SELECTED EXCERPT =
"""
[RFC PATCH v2 3/6] KVM: x86/mmu: Pass round full 64-bit error code for the KVM page fault

isaku.yamahata@intel.com posted 6 patches 2 years, 7 months ago
There is a newer version of this series
[RFC PATCH v2 3/6] KVM: x86/mmu: Pass round full 64-bit error code for the KVM page fault
Posted by isaku.yamahata@intel.com 2 years, 7 months ago
From: Isaku Yamahata <isaku.yamahata@intel.com>

Because the full 64-bit error code, or more info about the fault, for the
KVM page fault will be needed for protected VM, TDX and SEV-SNP, update
kvm_mmu_do_page_fault() to accept the 64-bit value so it can pass it to the
callbacks.

The upper 32 bits of error code are discarded at kvm_mmu_page_fault()
by lower_32_bits().  Now it's passed down as full 64 bits.
Because only FNAME(page_fault) depends on it, move lower_32_bits() into
FNAME(page_fault).

The accesses of fault->error_code are as follows
- FNAME(page_fault): change to explicitly use lower_32_bits()
- kvm_mmu_page_fault(): explicit mask with PFERR_RSVD_MASK,
                        PFERR_NESTED_GUEST_PAGE
- mmutrace: changed u32 -> u64
- pgprintk(): change %x -> %llx

No functional change is intended.  This is a preparation to pass on more
info with page fault error code.

Signed-off-by: Isaku Yamahata <isaku.yamahata@intel.com>
---
Changes v1 -> v2:
- no change
---
 arch/x86/kvm/mmu/mmu.c          | 5 ++---
 arch/x86/kvm/mmu/mmu_internal.h | 4 ++--
 arch/x86/kvm/mmu/mmutrace.h     | 2 +-
 arch/x86/kvm/mmu/paging_tmpl.h  | 4 ++--
 4 files changed, 7 insertions(+), 8 deletions(-)

diff --git a/arch/x86/kvm/mmu/mmu.c b/arch/x86/kvm/mmu/mmu.c
index dc2b9a2f717c..b8ba7f11c3cb 100644
--- a/arch/x86/kvm/mmu/mmu.c
+++ b/arch/x86/kvm/mmu/mmu.c
@@ -4510,7 +4510,7 @@ static int direct_page_fault(struct kvm_vcpu *vcpu, struct kvm_page_fault *fault
 static int nonpaging_page_fault(struct kvm_vcpu *vcpu,
 				struct kvm_page_fault *fault)
"""
DATASET EXTRACT =
"""
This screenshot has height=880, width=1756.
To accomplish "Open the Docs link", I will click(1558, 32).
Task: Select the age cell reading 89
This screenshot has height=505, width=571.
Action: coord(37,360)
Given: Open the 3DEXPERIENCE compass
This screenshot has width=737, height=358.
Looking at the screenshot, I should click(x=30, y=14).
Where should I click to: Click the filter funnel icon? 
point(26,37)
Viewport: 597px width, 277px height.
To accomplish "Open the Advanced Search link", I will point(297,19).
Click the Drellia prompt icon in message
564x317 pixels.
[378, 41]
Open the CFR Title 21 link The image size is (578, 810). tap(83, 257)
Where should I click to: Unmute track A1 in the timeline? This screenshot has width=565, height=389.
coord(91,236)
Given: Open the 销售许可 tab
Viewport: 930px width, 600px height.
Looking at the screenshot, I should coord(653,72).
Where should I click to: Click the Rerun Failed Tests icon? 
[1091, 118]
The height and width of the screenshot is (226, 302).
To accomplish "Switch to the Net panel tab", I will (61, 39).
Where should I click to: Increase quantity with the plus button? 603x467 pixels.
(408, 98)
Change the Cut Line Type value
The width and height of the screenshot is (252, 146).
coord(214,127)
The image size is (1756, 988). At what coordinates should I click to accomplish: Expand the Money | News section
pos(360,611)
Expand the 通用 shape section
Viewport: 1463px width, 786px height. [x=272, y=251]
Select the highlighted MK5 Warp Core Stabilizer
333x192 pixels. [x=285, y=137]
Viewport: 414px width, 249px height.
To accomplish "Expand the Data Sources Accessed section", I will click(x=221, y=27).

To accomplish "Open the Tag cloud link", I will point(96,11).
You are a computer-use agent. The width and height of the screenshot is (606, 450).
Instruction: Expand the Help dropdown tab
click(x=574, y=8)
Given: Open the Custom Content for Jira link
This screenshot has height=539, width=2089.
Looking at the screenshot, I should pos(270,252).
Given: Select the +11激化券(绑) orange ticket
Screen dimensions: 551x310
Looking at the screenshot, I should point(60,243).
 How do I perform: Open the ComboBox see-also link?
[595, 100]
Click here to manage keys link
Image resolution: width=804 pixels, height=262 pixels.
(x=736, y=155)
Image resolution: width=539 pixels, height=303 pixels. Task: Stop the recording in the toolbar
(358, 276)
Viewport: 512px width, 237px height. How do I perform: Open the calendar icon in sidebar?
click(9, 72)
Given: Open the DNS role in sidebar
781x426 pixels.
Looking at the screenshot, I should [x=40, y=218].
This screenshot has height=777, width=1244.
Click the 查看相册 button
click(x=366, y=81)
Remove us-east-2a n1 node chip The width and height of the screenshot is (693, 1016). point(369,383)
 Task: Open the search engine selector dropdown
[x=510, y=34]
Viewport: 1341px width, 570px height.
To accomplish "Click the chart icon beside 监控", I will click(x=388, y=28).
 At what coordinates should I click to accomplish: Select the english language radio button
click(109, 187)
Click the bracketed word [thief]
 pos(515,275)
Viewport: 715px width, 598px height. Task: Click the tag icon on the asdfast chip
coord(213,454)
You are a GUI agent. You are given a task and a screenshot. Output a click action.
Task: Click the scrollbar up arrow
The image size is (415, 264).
"""
YOUR TASKS =
1. Answer these about the KVM page-fault patch:
(a) Into which function is lower_32_bits() moved?
(b) How does the format specifier in pgprintk() change?
(c) How many files does the patch change?
2. Carry on the KVM page-fault patch from the point where the text ends.
The data has no connection to the KVM page-fault patch.

RESULTS OF THE TASKS =
1.
(a) FNAME(page_fault)
(b) From %x to %llx
(c) Four

2.
 {
-	pgprintk("%s: gva %lx error %x\n", __func__, fault->addr, fault->error_code);
+	pgprintk("%s: gva %llx error %llx\n", __func__, fault->addr, fault->error_code);
 
 	/* This path builds a PAE pagetable, we can map 2mb pages at maximum. */
 	fault->max_level = PG_LEVEL_2M;
@@ -5820,8 +5820,7 @@ int noinline kvm_mmu_page_fault(struct kvm_vcpu *vcpu, gpa_t cr2_or_gpa, u64 err
 	}
 
 	if (r == RET_PF_INVALID) {
-		r = kvm_mmu_do_page_fault(vcpu, cr2_or_gpa,
-					  lower_32_bits(error_code), false,
+		r = kvm_mmu_do_page_fault(vcpu, cr2_or_gpa, error_code, false,
 					  &emulation_type);
 		if (KVM_BUG_ON(r == RET_PF_INVALID, vcpu->kvm))
 			return -EIO;
diff --git a/arch/x86/kvm/mmu/mmu_internal.h b/arch/x86/kvm/mmu/mmu_internal.h
index f1786698ae00..7f9ec1e5b136 100644
--- a/arch/x86/kvm/mmu/mmu_internal.h
+++ b/arch/x86/kvm/mmu/mmu_internal.h
@@ -191,7 +191,7 @@ static inline bool is_nx_huge_page_enabled(struct kvm *kvm)
 struct kvm_page_fault {
 	/* arguments to kvm_mmu_do_page_fault.  */
 	const gpa_t addr;
-	const u32 error_code;
+	const u64 error_code;
 	const bool prefetch;
 
 	/* Derived from error_code.  */
@@ -283,7 +283,7 @@ enum {
 };
 
 static inline int kvm_mmu_do_page_fault(struct kvm_vcpu *vcpu, gpa_t cr2_or_gpa,
-					u32 err, bool prefetch, int *emulation_type)
+					u64 err, bool prefetch, int *emulation_type)
 {
 	struct kvm_page_fault fault = {
 		.addr = cr2_or_gpa,
diff --git a/arch/x86/kvm/mmu/mmutrace.h b/arch/x86/kvm/mmu/mmutrace.h
index 2d7555381955..2e77883c92f6 100644
--- a/arch/x86/kvm/mmu/mmutrace.h
+++ b/arch/x86/kvm/mmu/mmutrace.h
@@ -261,7 +261,7 @@ TRACE_EVENT(
 	TP_STRUCT__entry(
 		__field(int, vcpu_id)
 		__field(gpa_t, cr2_or_gpa)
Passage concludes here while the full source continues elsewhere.